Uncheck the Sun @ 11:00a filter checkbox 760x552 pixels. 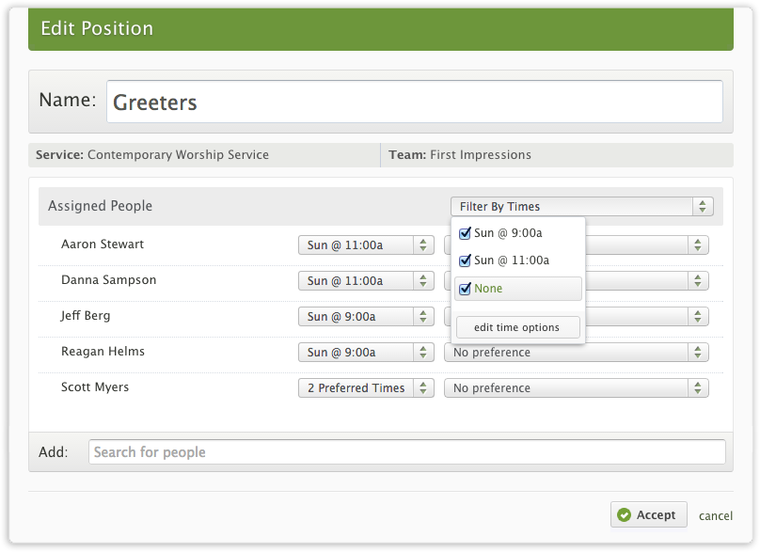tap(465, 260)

==

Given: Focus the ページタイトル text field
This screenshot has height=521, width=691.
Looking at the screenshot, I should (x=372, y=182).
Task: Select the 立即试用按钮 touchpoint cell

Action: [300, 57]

---

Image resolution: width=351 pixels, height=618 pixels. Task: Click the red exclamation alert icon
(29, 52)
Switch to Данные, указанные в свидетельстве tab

[Assigned task]
Could you restate word for word the lines above, from the one that contains "Image resolution: width=351" through the one that contains "Switch to Данные, указанные", and no others?

[Completed task]
Image resolution: width=351 pixels, height=618 pixels. Task: Click the red exclamation alert icon
(29, 52)
Switch to Данные, указанные в свидетельстве tab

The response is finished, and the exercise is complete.